The Court specifically requested and directed the University Grants Commission (UGC) to examine at least 10 cases in which the Supreme Court had decided that reservation should be applied department-wise and submit its recommendations to the HRD ministry for consideration. This was subsequently used as the basis for a recommendation with far-reaching consequences by the UGC in October 2017. By accepting the UGC’s recommendation now, the HRD ministry has finally sealed the policy. Some say it has, in effect, also sealed the intake of reserved classes into the higher education system in the country.

The HRD’s decision to accept the UGC’s proposal means that for the first time, there is a unified policy for all universities—reservation in faculty positions should be calculated department-wise and not based on the total posts in a university. The UGC chairman refused to elaborate publicly on the issue.

On its part, the UGC was faced with a dilemma: all universities have been applying the constitutionally guaranteed reservation policy on the total number of faculty positions across all streams.

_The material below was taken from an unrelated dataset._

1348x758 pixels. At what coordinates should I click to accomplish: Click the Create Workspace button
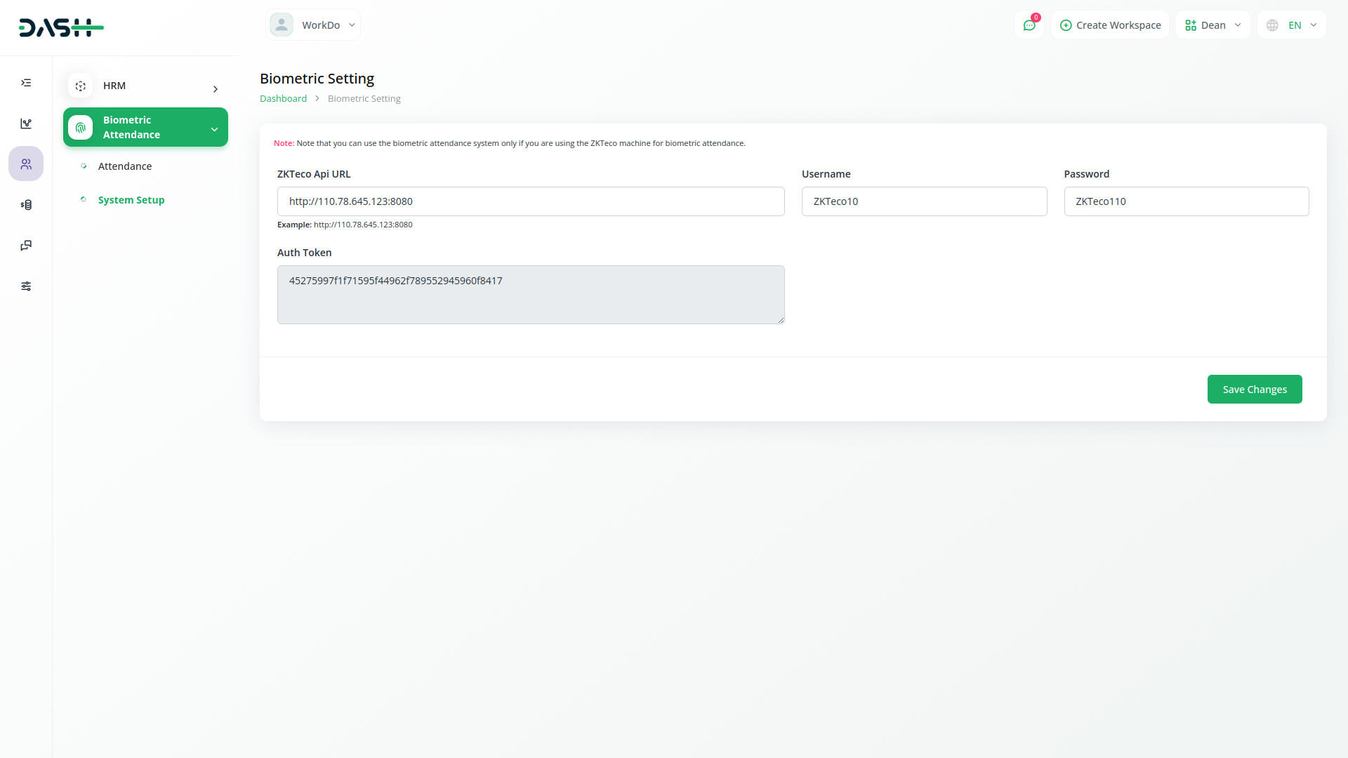(x=1110, y=25)
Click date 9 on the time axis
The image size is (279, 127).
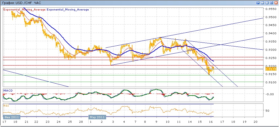(x=156, y=122)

In effect, it means that if a university has 100 faculty members, then reservation for SCs/STs would be 22.5 percent of that. In the absence of any clear UGC guideline, universities had been using this blanket method. Aggrieved individuals in at least a dozen cases had approached various high courts and received individual remedies.

EQUAL OPPORTUNITY

The standing committee of the UGC, as directed, discussed about 10 cases decided by the apex court over the years in which the plea by the petitioners had been along the same lines. These cases include the celebrated cases of Dinanath Shukla, 1988, overturned in 2004, and Suresh Ch Verma and Ramniwas Pandey, 1996. In 1988, the Supreme Court had also examined the case of Chakradhar in which it answered the ticklish question of what would be the status of reservation if a department had only one post of professor? Could reservation then be applied? The apex court had decided that any application of the reservation policy would then be a travesty of justice as it would negate the equal opportunity clause as laid down in Article 16 (1) and 16(2) of the Constitution.

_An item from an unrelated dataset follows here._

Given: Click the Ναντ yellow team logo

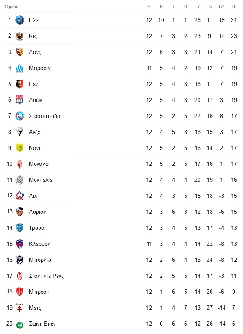Looking at the screenshot, I should coord(19,148).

The naysayers of the UGC recommendations now claim that SCs/STs will be further pushed back in terms of representation in faculties in higher education. The current representation of SCs/STs/OBCs among teachers in higher education is pretty abysmal. According to a government report released in 2016, seven of every 100 teachers in colleges and universities are from the disadvantaged castes. In absolute numbers, only 1.02 lakh—or 7.22 percent—of the 14.1 lakh teachers in 716 universities and 38,056 colleges in the country are Dalits. Tribals were just 30,000 or 2.12 percent among university faculty.

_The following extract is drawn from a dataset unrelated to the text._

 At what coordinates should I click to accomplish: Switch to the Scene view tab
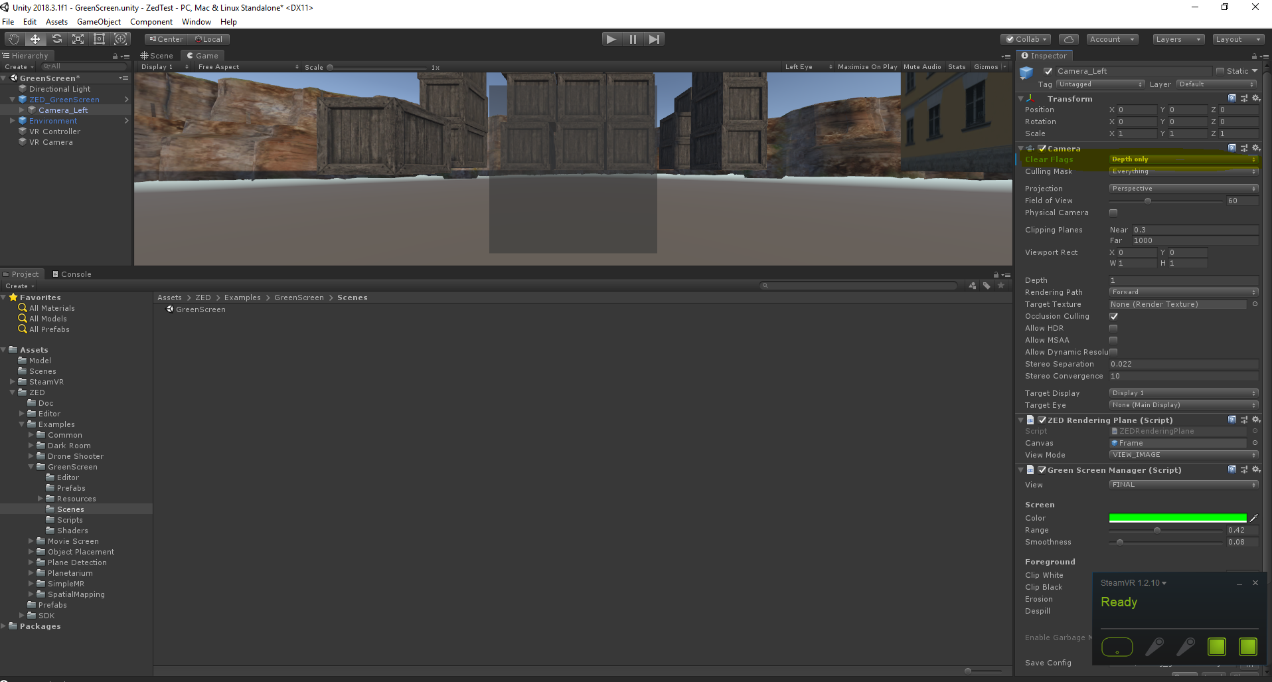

As per official data, there are 17,106 teaching positions at 41 UGC-funded central universities, of which 5,997 were vacant as of April 1, 2017. This roughly works out to 35 percent. The UGC’s new order announcing a change in the implementation of faculty reservation will significantly reduce representation of SCs, STs and OBCs in all the new recruitment drives taken up by universities in future.

How does this work? For instance, a faculty of arts may have one professor, two associates, one dean, five assistant professors and so on. The faculty will then be able to make reservation of roughly 50 percent for assistant professors and associate professors. The dean and professor, being singular positions, will remain outside the ambit of reservation, according to the rule laid down by the Supreme Court in state of Karnataka Vs K Govindappa.

The contours of the decision by the Allahabad High Court last April were laid down over the years in about 10 cases listed by the Court itself in its judgment. At the same time, the Court rejected a complex roster system for appointments to singular positions within one stream worked out by it in the case of Krishna in 2006.

The roster listed how one position of professor, for instance, can be filled by various caste and tribal candidates through a rotational policy. The same Court pointed out that it may “take centuries” if the roster were to be applied to fill positions.

The UGC has been prompt in accepting the Allahabad HC’s direction and so has the HRD ministry. There will be more debates on the merit of the UGC decision, but for the time being, it appears legally valid.